SUR QUOI,
Aux termes de l'article L. 743-23 du code de l'entrée et du séjour des étrangers et du droit d'asile, en cas d'irrecevabilité ou dans les cas prévus aux articles L. 741-10 et L. 742-8, s'il apparaît qu'aucune circonstance nouvelle de fait ou de droit n'est intervenue depuis le placement en rétention administrative ou son renouvellement, l'appel peut être rejeté peut être rejeté sans convocation préalable des parties.
Dans l'intérêt d'une bonne administration de la justice il y a lieu de faire application de cet article.
Selon l'article L. 742-23 alinéa 2 du code de l'entrée et du séjour des étrangers et du droit d'asile, le premier président peut rejeter la déclaration d'appel sans avoir préalablement convoqué les parties s'il apparaît qu'aucune circonstance nouvelle de fait ou de droit n'est intervenue depuis le placement en rétention administrative ou son renouvellement, ou que les éléments fournis à l'appui de la demande ne permettent manifestement pas de justifier qu'il soit mis fin à la rétention.

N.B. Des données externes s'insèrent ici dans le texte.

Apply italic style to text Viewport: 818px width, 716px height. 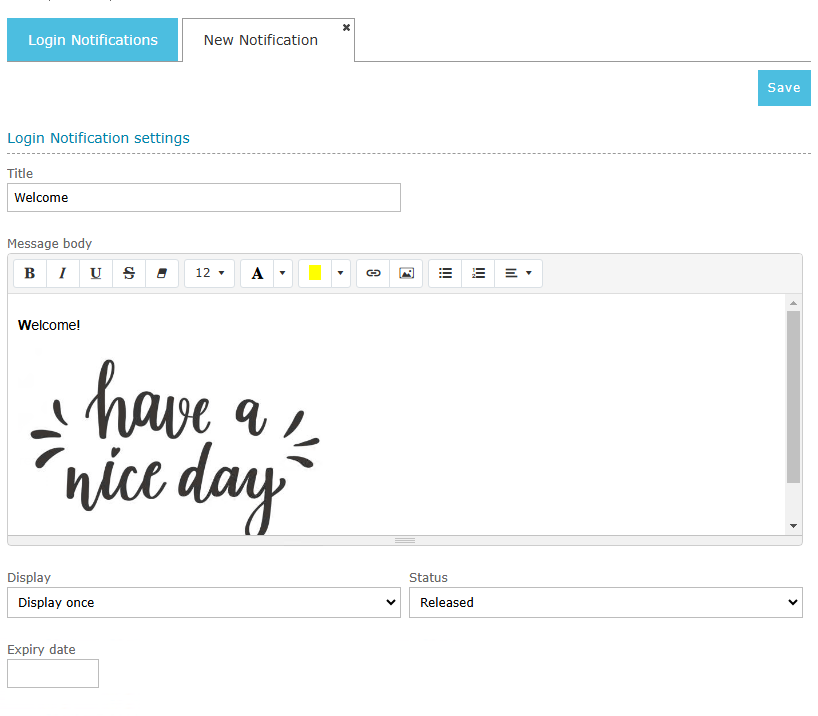(x=62, y=273)
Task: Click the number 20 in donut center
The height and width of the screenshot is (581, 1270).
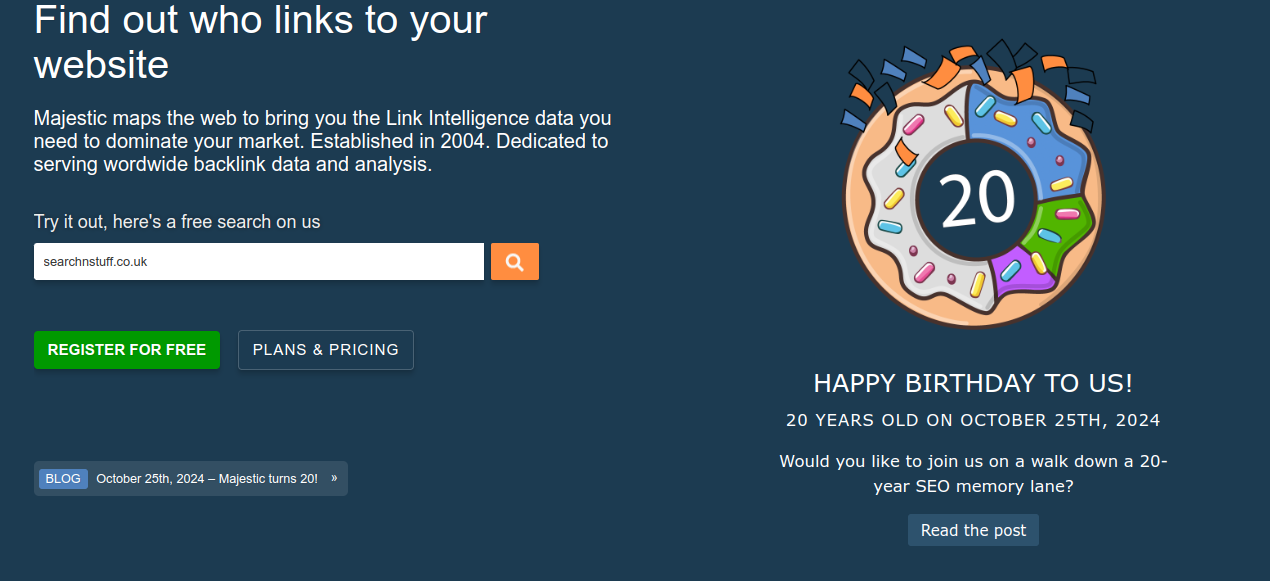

En l'espèce, la déclaration d'appel relève que le requérant M. [A] [H] est un ressortissant haïtien, qui déclare être entré en France en 1994, ne pas avoir pu obtenir le renouvellement de son titre de séjour, avoir des craintes en cas de retour en Haïti, être en concubinage avec une ressortissante française, avoir travaillé de manière déclarée depuis de nombreuses années et vivre de manière stable chez sa mère à [Localité 2].
Il demande la réformation de l'ordonnance de 3e prolongation et de dire n'y avoir lieu de le maintenir en rétention.
1. En premier lieu, qu'il n'existe pas d'élément nouveau au soutien des prétentions et aucune circonstance nouvelle de fait ou de droit n'est intervenue depuis le placement en rétention administrative au sens de l'article L. 743, alinéa 2 qui lui permettrait de critiquer la légalité de l'arrêté du préfet.
En particulier, les questions de l'insuffisance des diligences de l'administration, de l'absence de perspectives d'éloignement et de la menace à l'ordre public ont bien été relevées par le premier juge et les éléments factuels étaient déjà dans le débat, notamment la saisine des autorités consulaires haïtiennes le 16 février 2026, la relance récente des autorités consulaires le 8 avril 2026, que les diligences de l'administration sont donc justifiées, le caractère grave et actuel de la menace à l'ordre public dès lors que l'intéressé a été condamné le 14 septembre 2022 à une peine de 14 mois d'emprisonnement dont 7 mois avec sursis probatoire pour des faits de violence sur conjoint ou concubin, et qu'aucun élément du dossier n'exclut la perspective qu'un éloignement puisse intervenir dans le délai de prolongation, étant précisé que l'administration n'a pas de pouvoir d'injonction à l'encontre d'autorités étrangères et qu'il n'appartient pas au juge judiciaire d'apprécier l'éloignement.
Il sera également précisé que si la date de la condamnation pénale de M. [H] en 2022 est erronée comme l'indique à juste titre ce dernier aux termes de ses observations, les renseignements pénitentiaires font état d'autres décisions plus récentes, dont un jugement du 5 novembre 2025.
Il résulte d'une jurisprudence constante que le juge administratif est seul compétent pour connaître de la légalité des décisions relatives à l'éloignement, quand bien même leur illégalité serait invoquée par voie d'exception à l'occasion de la contestation, devant le juge judiciaire, de la décision de placement en rétention (1re Civ., 27 septembre 2017, pourvoi n° 17-10.207). La critique sur l'éloignement ne relève donc pas de la compétence de notre juridiction qui ne saurait, sans excès de pouvoir, statuer sur ce point.
2. En second lieu, au surplus, qu'aucun élément fournis à l'appui de la demande dans les délais de l'appel ne permet de justifier qu'il soit mis fin à la rétention ou de l'impossibilité d'exécution dans les délais de la mesure d'éloignement, de sorte qu'il peut y être répondu sans convocation des parties.
Or la loi permet, dans ce cas (1., et surabondamment 2.), de rejeter la demande sans convocation des parties, dès lors qu'il n'est manifestement pas justifié qu'il soit mis fin à la rétention.
Pour le reste, la déclaration d'appel ne conteste pas utilement la motivation retenue par le premier juge.
En l'absence de toute illégalité susceptible d'affecter les conditions (découlant du droit de l'Union) de légalité de la rétention, et à défaut d'autres moyens présentés en appel, il y a lieu de rejeter l'appel.